I've used disk aid to repair permissions, but my computer runs extremely slow - even with limited programs running. Especially iPhoto. How can I speed it up? 

Also, when I try to open a Word document, my Classic (9) automatically runs Word. Why can't I choose to run Word with OS X?


----------



## shuuhen (Sep 4, 2004)

Welcome to TSF.

You could try Cocktail or Onyx to speed up your computer. Cocktail (3.5 for Jaguar, Panther and Tiger each have newer versions to use) gives you a GUI to access and use the Unix maintenance that is usually run overnight (if you don't turn off your computer at night). Onyx (1.3.x for Jaguar. 1.4.x and higher need Panther) is a free utility for maintenance and optimization of your system.

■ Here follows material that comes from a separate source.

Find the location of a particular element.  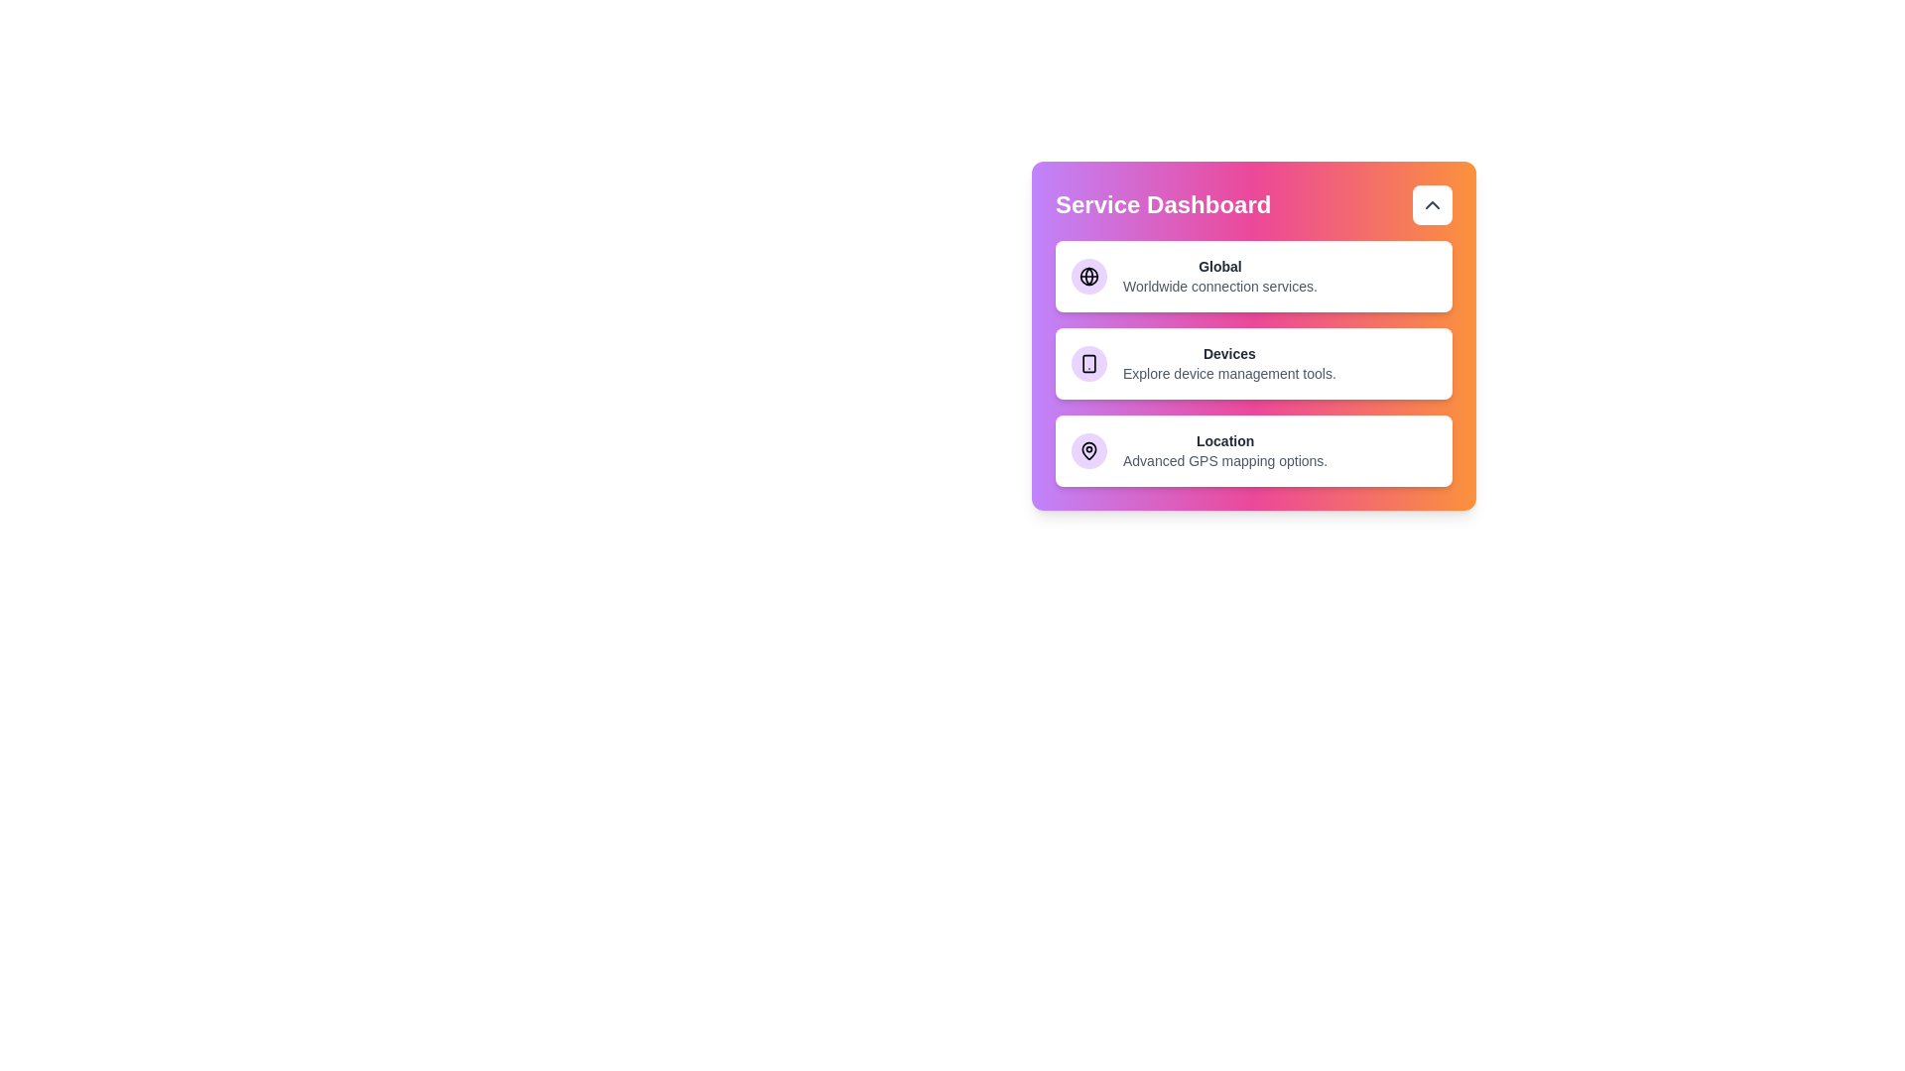

the icon associated with the Global service card is located at coordinates (1088, 276).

You should be able to Get Info on a Word document and change what application opens it by default. You can either change it for that specific file or there is a button you can click that will change it for all files of that type.


----------



## amhobbs (Aug 15, 2005)

*Thanks for the suggestions.*

Thanks for the suggestions, but I still haven't been able to fix the problems. I downloaded and ran cocktail, but my computer still is slow. It is most noticeable when new applications begin - Explorer, iPhoto, iTunes, Preview etc. Wasn't given the option to use Classic or not by using Get Info either.
Thanks again and I'm receptive to any other suggestions you may have.
I may start to experiment with deleting unnecessary files and programs off of my computer. Speaking of which, is it possible to delete Classic 9 environment altogether and only run off OSX? Any thoughts?
Thanks again! )


----------



## sinclair_tm (Mar 11, 2005)

well, ya, just delete the os 9 system folder, and wala, no more classic. as far as the word file, control (right) click on it and select 'open with' and then you'll get a diag box or menu, to select a different app to open it with. from the app, do a save as and then it should always open in that app. as far as slow going, what mac do you got? ram? cpu speed? hd size and space left? download macjanitor and tell it to run all tasks. also do a search for large files, even hidden files, and see what they are. if they are logs, prefs, or cashes, delete them. if you only have a couple gigs left of hd space, that'll do it too, by a whole lot. os x needs a large vm file to work quickly for soom reason. with 1.25gig ram, my mac still insists on a 6gig vm file, and it only uses less then half of my ram :4-dontkno , go figure.


----------



## shuuhen (Sep 4, 2004)

If you have any utilities like Disk Warrior that optimizes volumes, you might want to check on the level of fragmentation on your hard drive.

As far as Mac OS 9, you can get rid of it, but I recommend making sure you can reinstall it. Many people find reasons why they need it after they have already deleted the System Folder, but have no way to reinstall. Getting rid of files shouldn't give you much of a change unless most of the drive is filled (you should have more than 4 GB free for temporary files).


----------